Participants in the workshop for tactical urbanism at the SHIFT conference. (Photo from Twitter via @planningcon)
Participants in the workshop for tactical urbanism at the SHIFT conference. (Photo from Twitter via @planningcon)

Tamika Butler of the Los Angeles Neighbourhood Trust visited Halifax last week as one of the keynote speakers for the SHIFT: Streets conference organized by students in the Dalhousie School of Planning.

Inclusive urban planning means creating cities that are safe, accessible and equitable — places that work for everyone.

For this to happen, experts say we need to acknowledge those who have historically been left out of the conversation.

“We have to acknowledge that people experience things differently,” said Tamika Butler (left), executive director of the Los Angeles Neighbourhood Trust. “There are people who have been historically neglected and planned against, and we have to start doing things that plan for them.”

Butler delivered the annual Carmichael Lecture last Thursday evening at the SHIFT: Streets conference, a three-day gathering with panels and workshops organized by students in Dal’s School of Planning. An annual affair, this year’s SHIFT conference centred on the theme of making “great streets together.”

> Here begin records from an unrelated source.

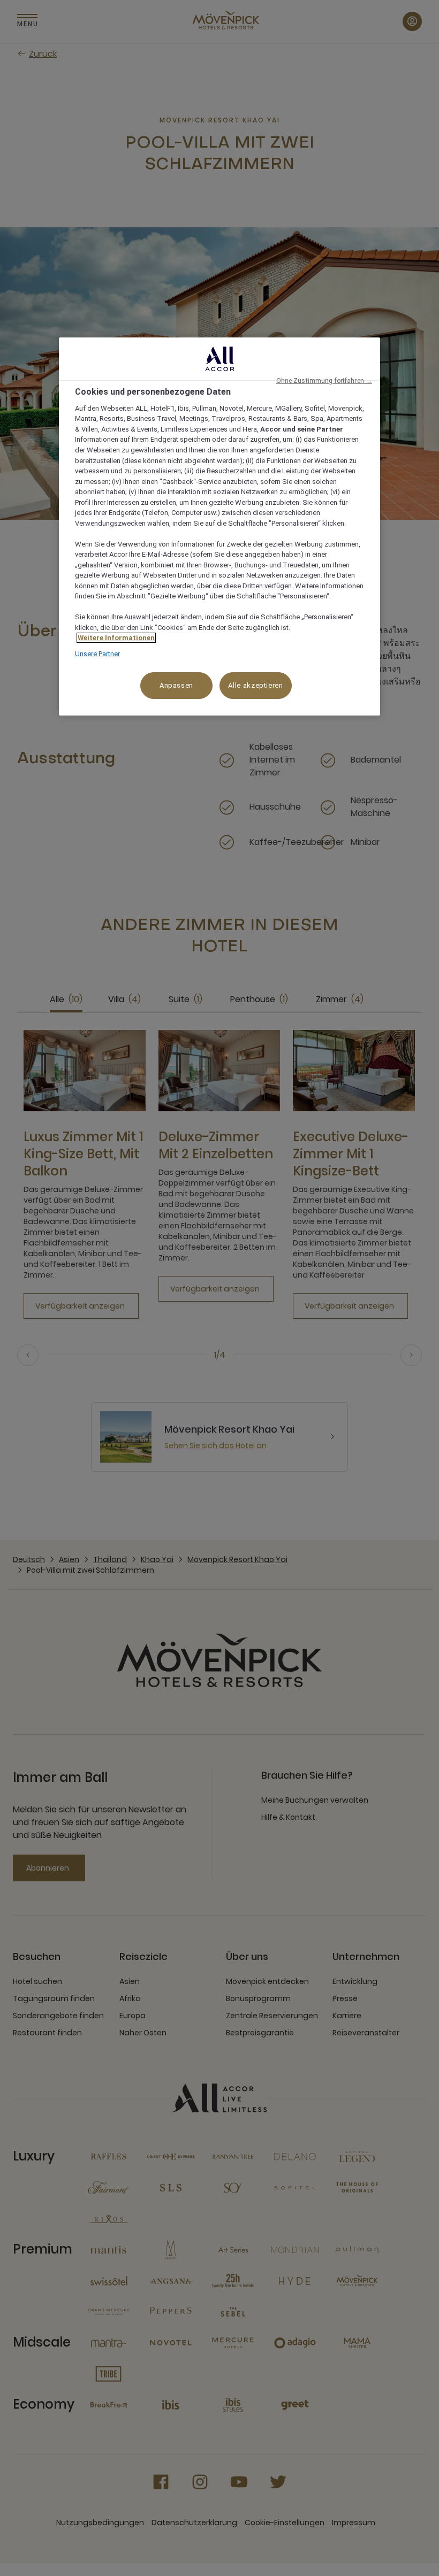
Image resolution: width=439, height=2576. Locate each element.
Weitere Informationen (116, 638)
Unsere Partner (97, 654)
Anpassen (176, 685)
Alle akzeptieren (255, 685)
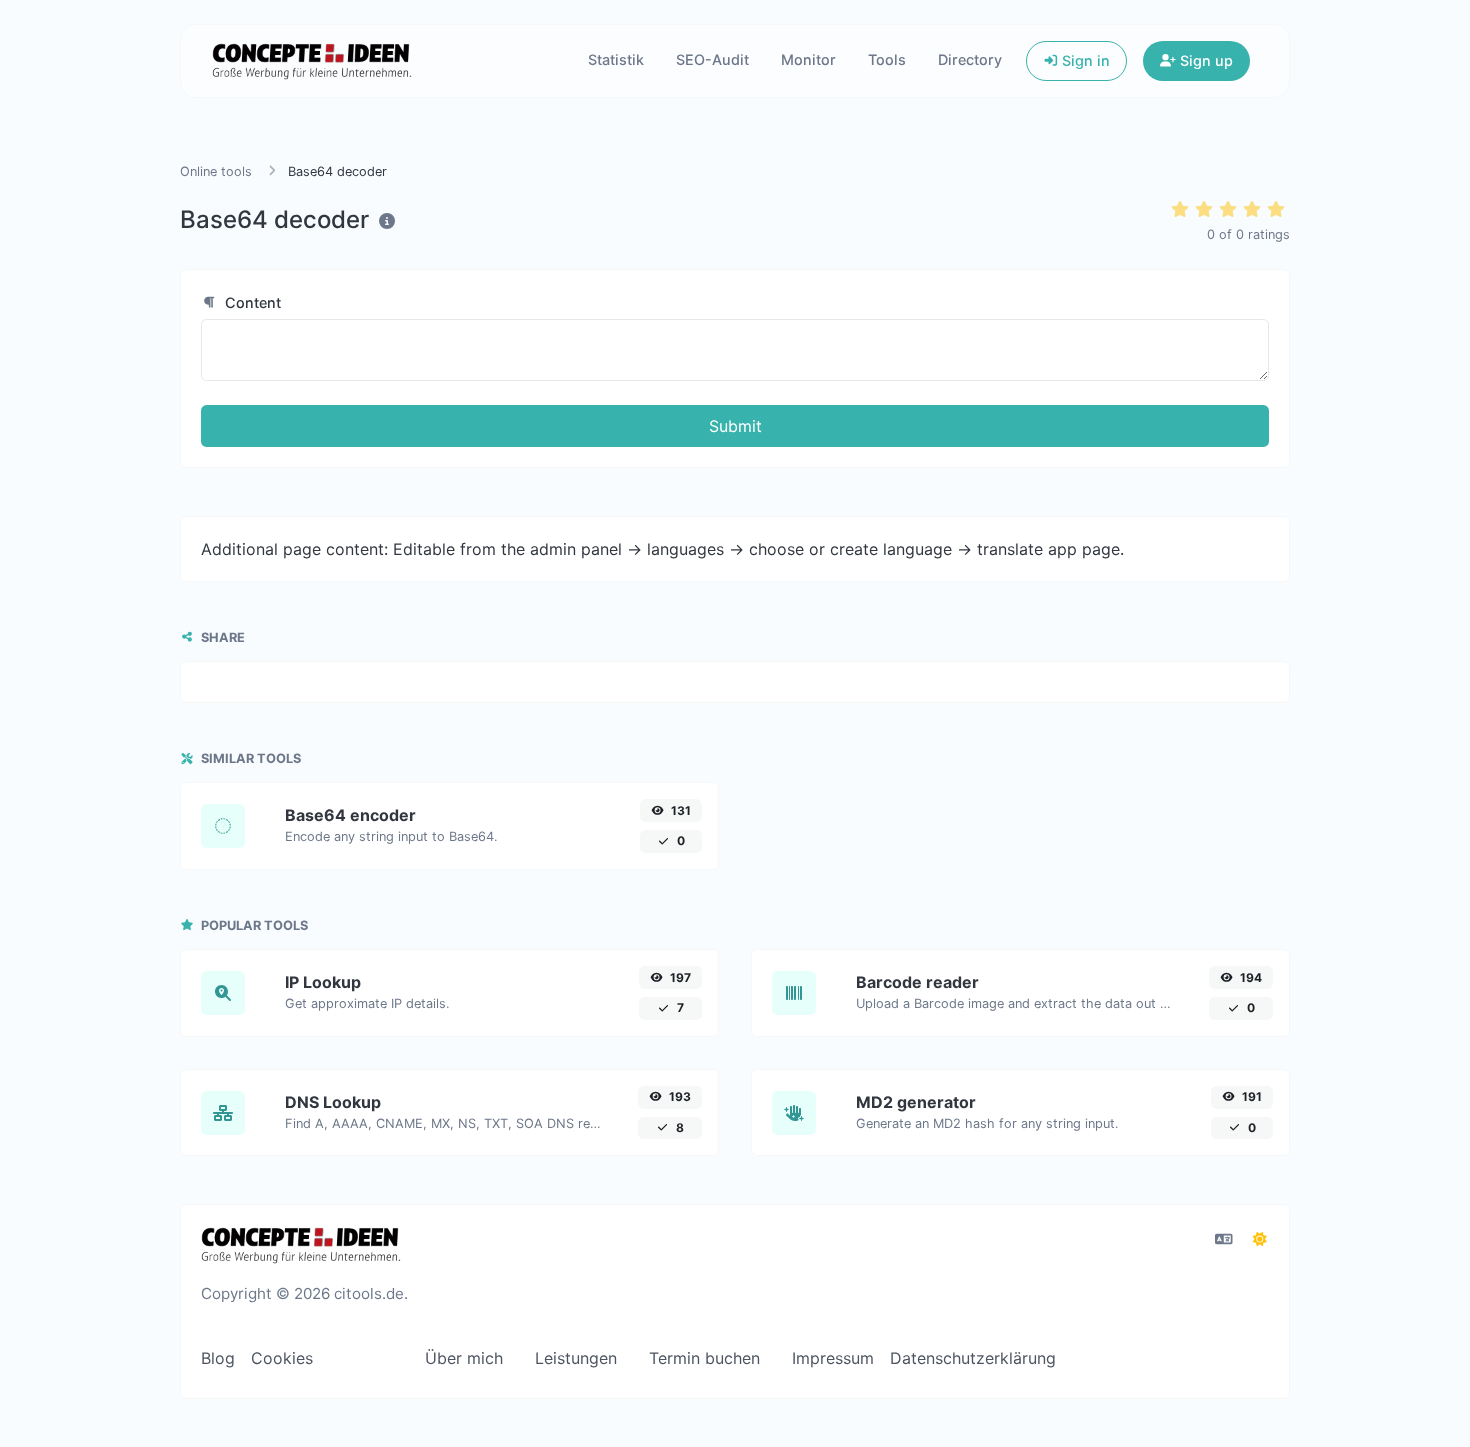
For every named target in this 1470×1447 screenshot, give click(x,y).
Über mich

In order to do this, Butler explained that it is necessary to look to the past and see the way historical inequities in our laws and customs continue to impact the way our communities are planned.

“You will repeat history if you are afraid to have honest conversations,” said Butler, whose organization addresses social and racial equity issues by building parks and gardens in park-poor communities across greater L.A.    

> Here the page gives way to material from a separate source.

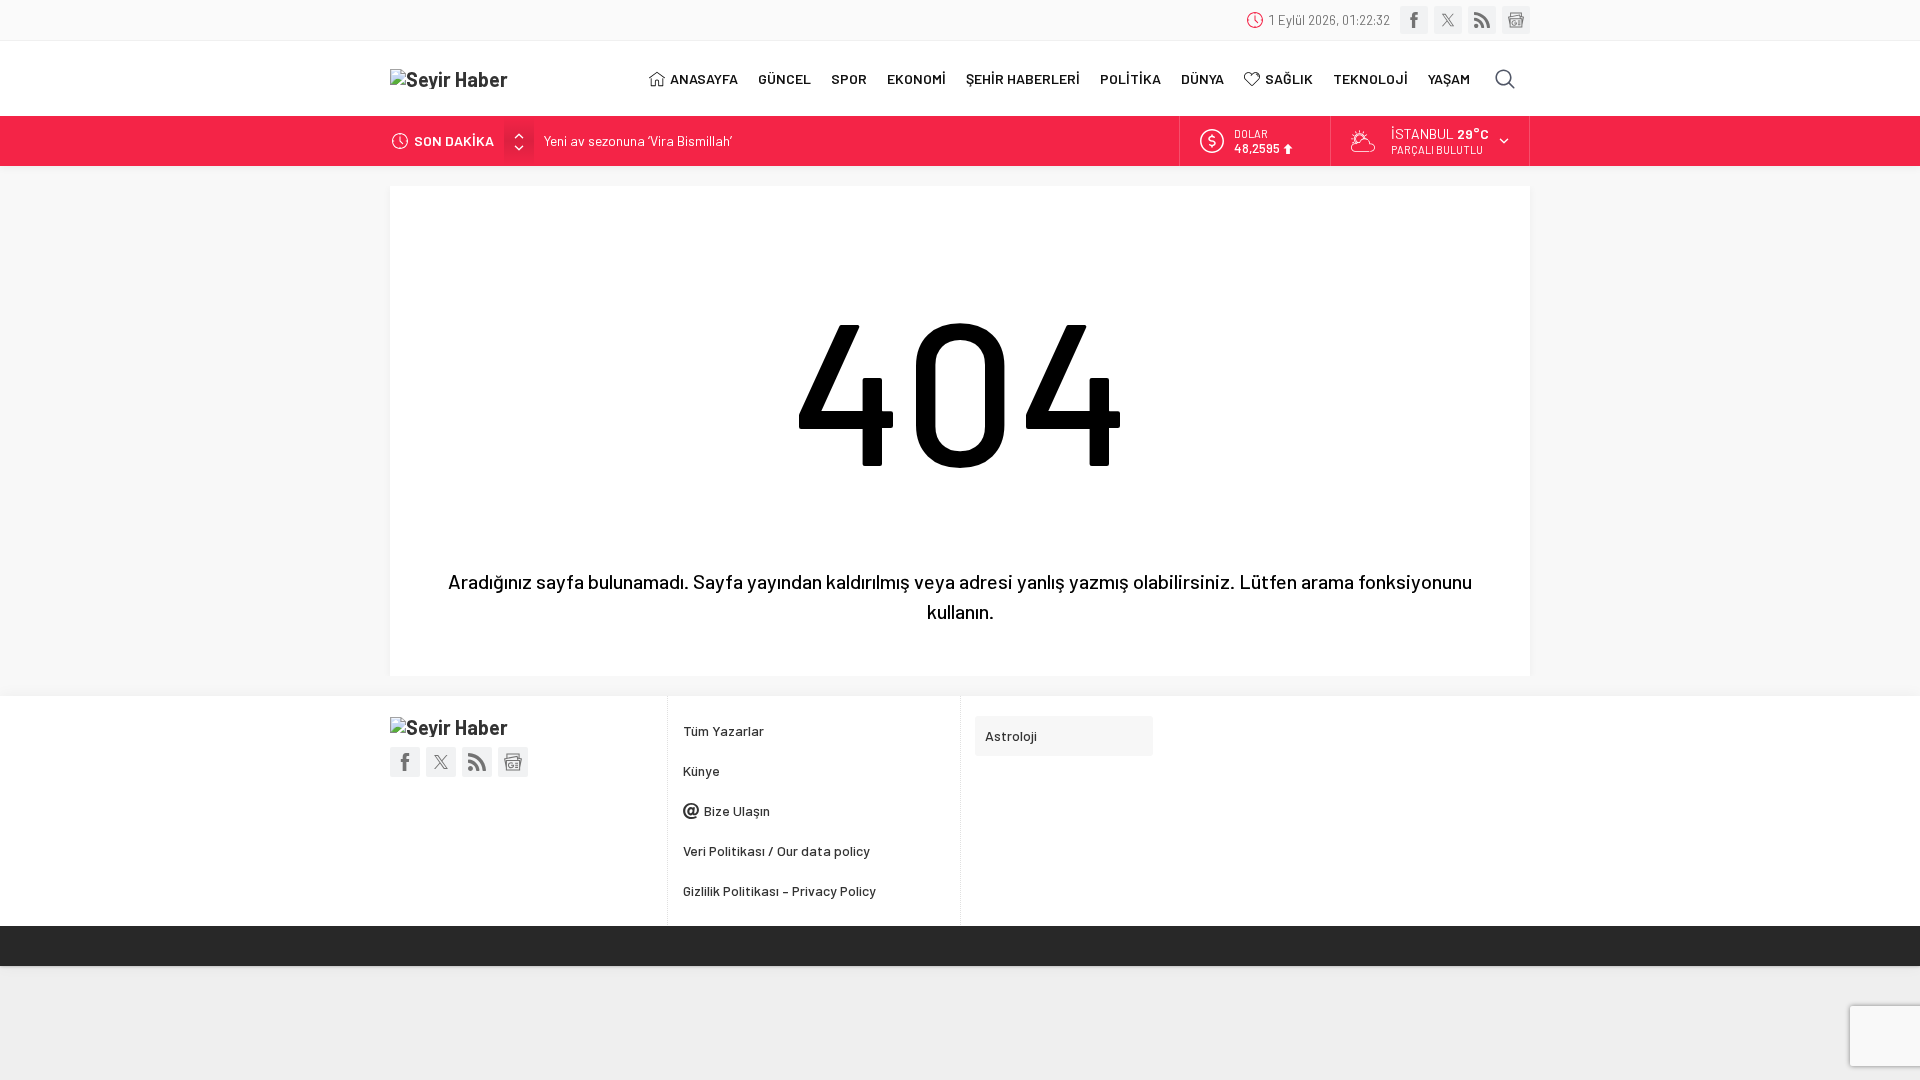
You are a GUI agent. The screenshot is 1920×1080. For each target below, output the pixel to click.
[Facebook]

Feeling safe in one's community

Butler described her experience as a black woman in America and the fears that she has every day.

“Every time I go to the park, I worry that people will call the cops on me,” she told the audience gathered at the Halifax Marriott Harbourfront for her talk.

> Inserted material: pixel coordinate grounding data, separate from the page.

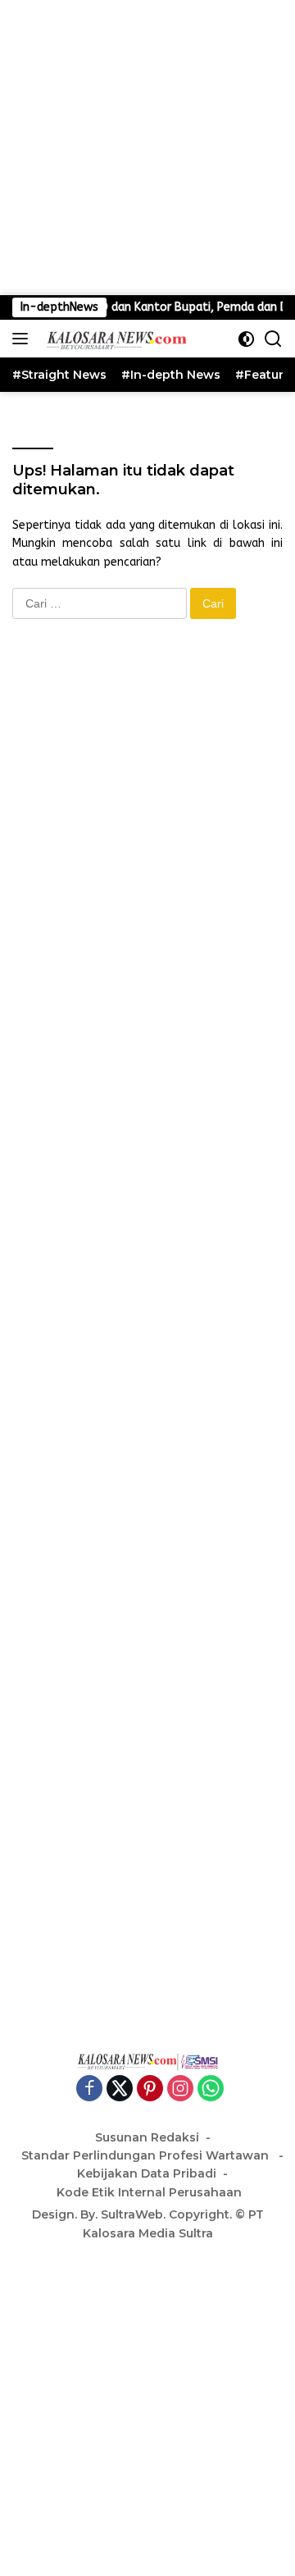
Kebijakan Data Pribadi (146, 2173)
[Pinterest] (150, 2090)
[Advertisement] (147, 147)
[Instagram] (180, 2090)
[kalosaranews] (113, 339)
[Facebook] (89, 2090)
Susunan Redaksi (147, 2137)
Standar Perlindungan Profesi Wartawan (146, 2155)
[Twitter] (120, 2090)
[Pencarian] (273, 339)
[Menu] (23, 339)
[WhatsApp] (210, 2090)
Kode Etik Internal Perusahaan (149, 2192)
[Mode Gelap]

She also mentioned the story of Eric Garner, who lost his life in 2014 for standing on a sidewalk, because the police suspected him of selling cigarettes. If this were truly a shared street, Butler noted, this tragedy would not have happened.

People who do not have to worry about being unsafe in their own community have a certain level of privilege. Having this privilege means that one has to think outside their identity, and plan for those who have experienced oppression, she said.

While trying to improve communities, it is important to ask the hard questions, such as: are the changes making the area nicer for the people who are already there? Or are they simply trying to push those people out?

“If you want to plan for a community, you have to be able to acknowledge the reality that community faces,” said Butler.

Working together

The community also has to be part of the planning itself. It is not simply about having diverse people at the table, but about giving them decision-making power. “We have to get past diversity, and to inclusion,” said Butler.

In order to make streets more equitable, according to Butler, we must become allies for the historically disadvantaged. This requires taking risks, acknowledging past-wrongs, and working towards solutions.  

Butler believes it is important to “co-power” community members rather than “empower” them – a distinction that lies in understanding the insights that locals bring to the conversation.

“You have to realize that when you’re working in communities, the power is already there,” said Butler. “You have to work with them.”